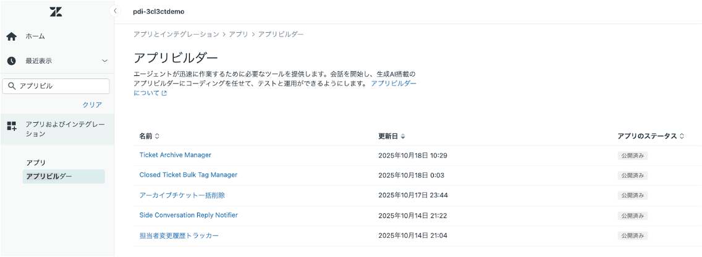Sort the table by 更新日 column

pos(403,136)
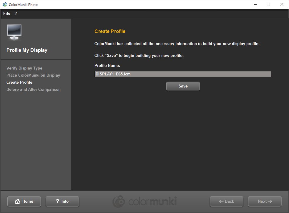The image size is (289, 213).
Task: Click the orange Create Profile title
Action: coord(110,31)
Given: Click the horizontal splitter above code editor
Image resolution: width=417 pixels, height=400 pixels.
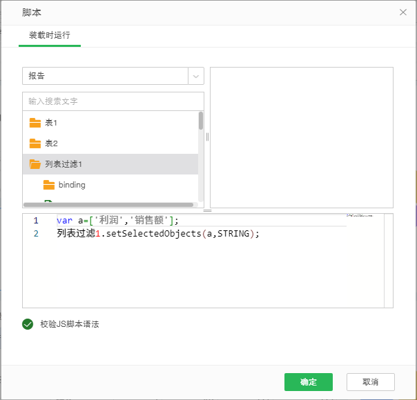Looking at the screenshot, I should [207, 210].
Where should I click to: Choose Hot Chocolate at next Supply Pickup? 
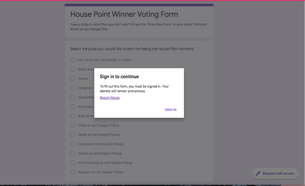pyautogui.click(x=73, y=163)
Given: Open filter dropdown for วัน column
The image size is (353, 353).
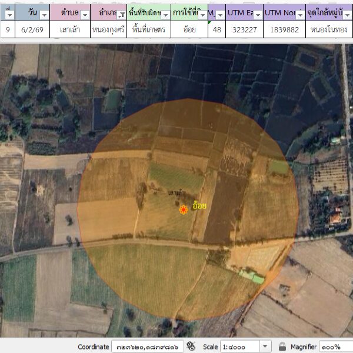Looking at the screenshot, I should [44, 14].

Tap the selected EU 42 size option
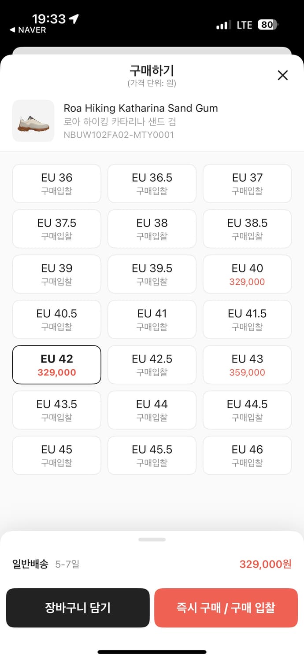[57, 365]
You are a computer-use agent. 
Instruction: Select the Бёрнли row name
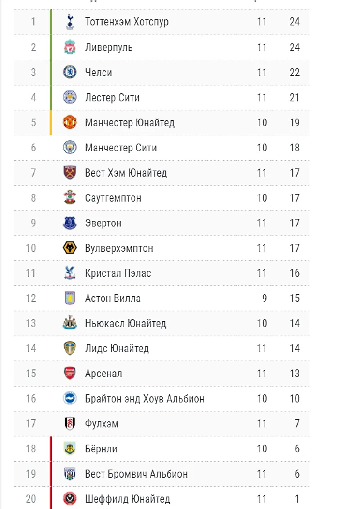point(101,449)
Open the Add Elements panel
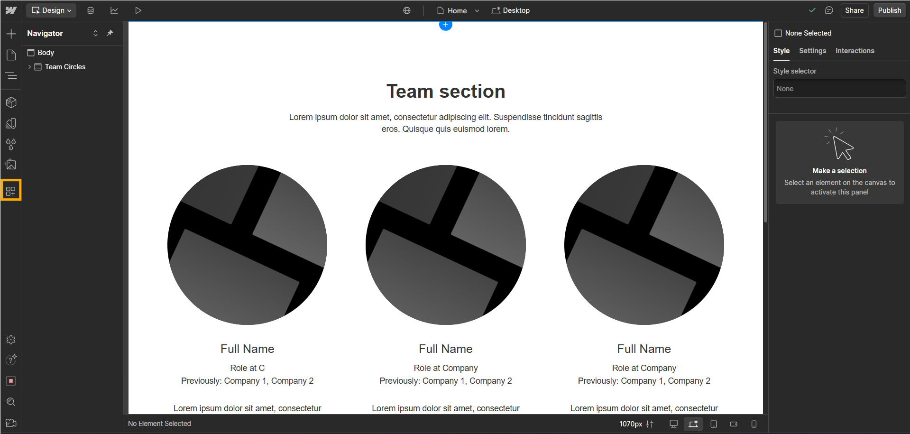 point(11,34)
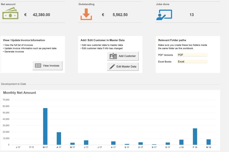Click the blue presenter icon under Jobs done
The height and width of the screenshot is (152, 229).
(164, 15)
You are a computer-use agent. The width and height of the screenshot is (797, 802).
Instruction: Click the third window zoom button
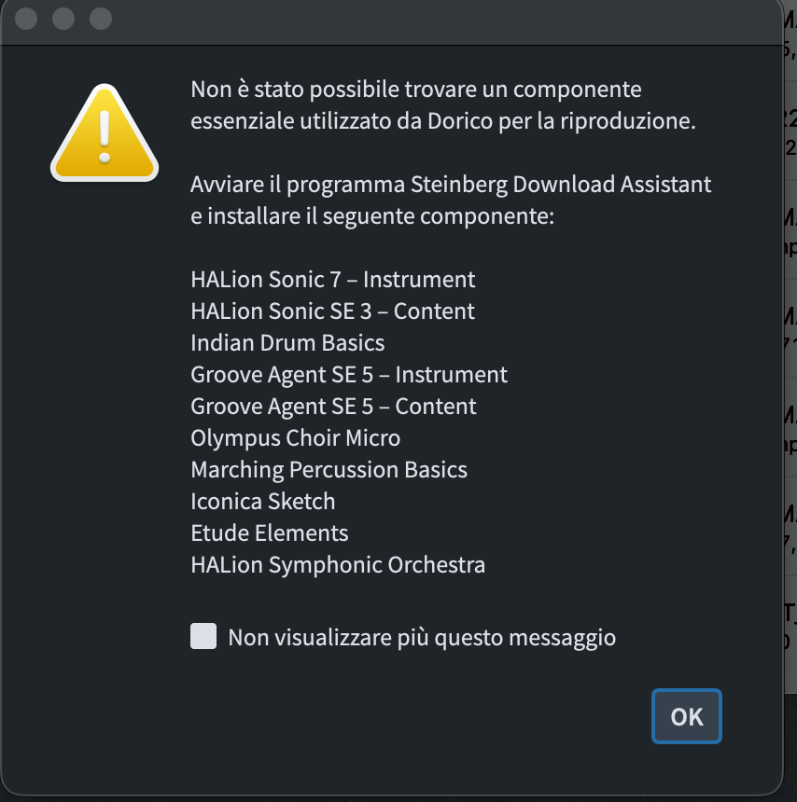pyautogui.click(x=99, y=19)
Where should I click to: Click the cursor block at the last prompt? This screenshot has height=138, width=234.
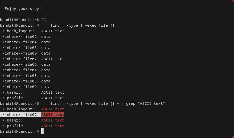[x=42, y=131]
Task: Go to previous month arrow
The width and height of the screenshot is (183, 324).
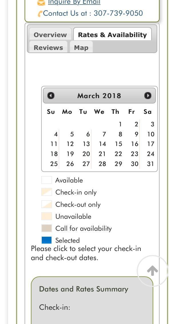Action: click(51, 96)
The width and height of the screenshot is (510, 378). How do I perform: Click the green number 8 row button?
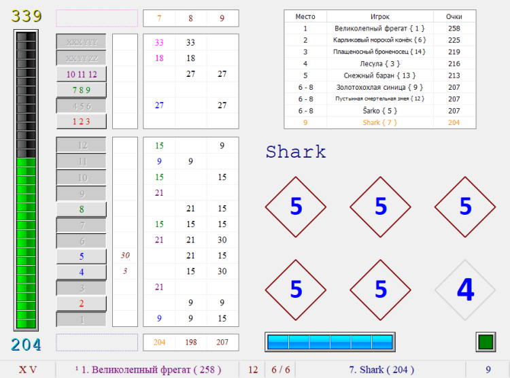point(81,209)
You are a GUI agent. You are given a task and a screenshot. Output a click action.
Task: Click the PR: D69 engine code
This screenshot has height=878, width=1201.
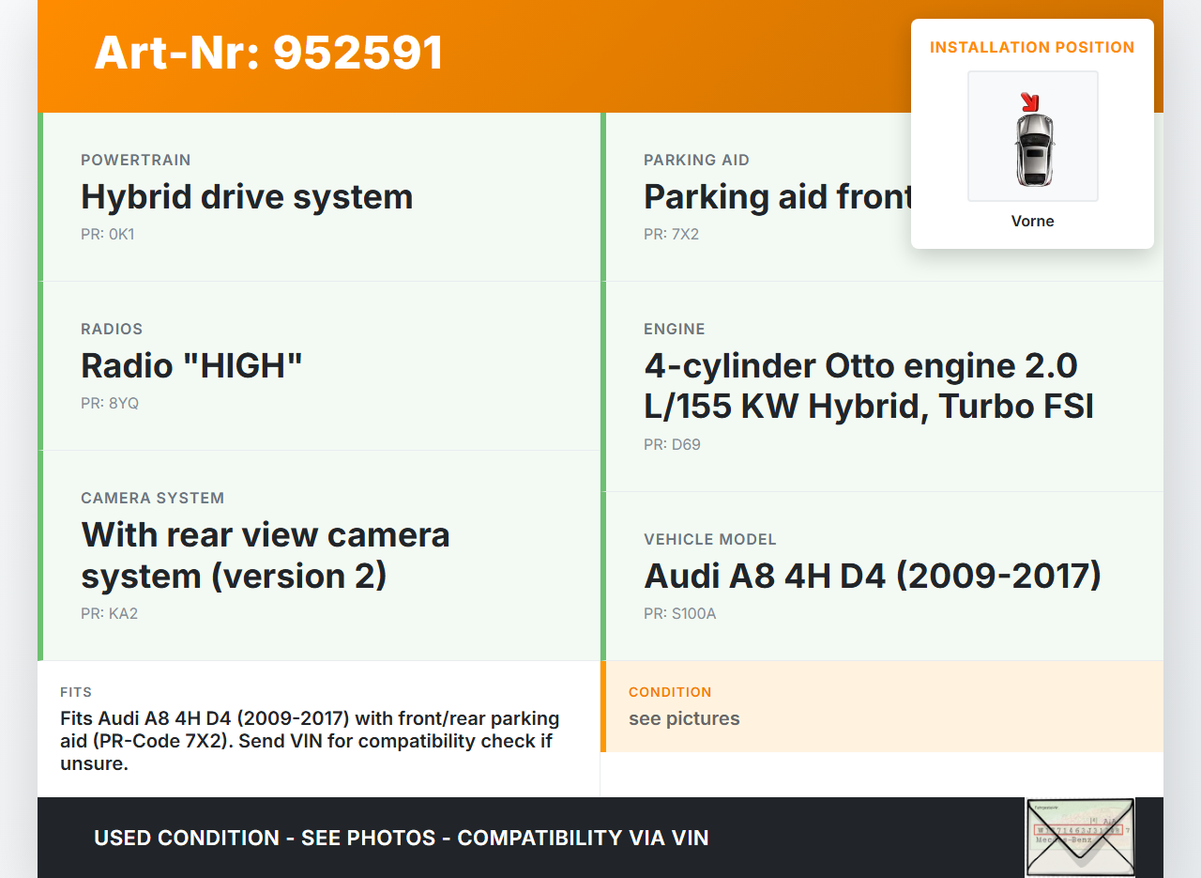coord(672,444)
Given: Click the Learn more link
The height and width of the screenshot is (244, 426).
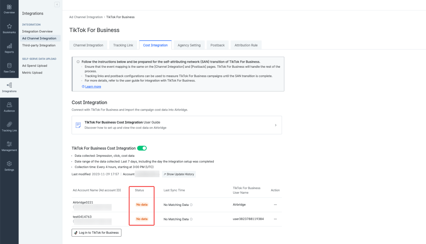Looking at the screenshot, I should (93, 87).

• _TASK OBJECTIVE_:
Look over the entries for "agent", then copy every line that includes that string.

• _RESPONSE_:
You are a computer-use agent. 
You are a computer-use agent. The width and height of the screenshot is (797, 802).
You are a GUI agent. You are given a task and a screenshot. Output a click action.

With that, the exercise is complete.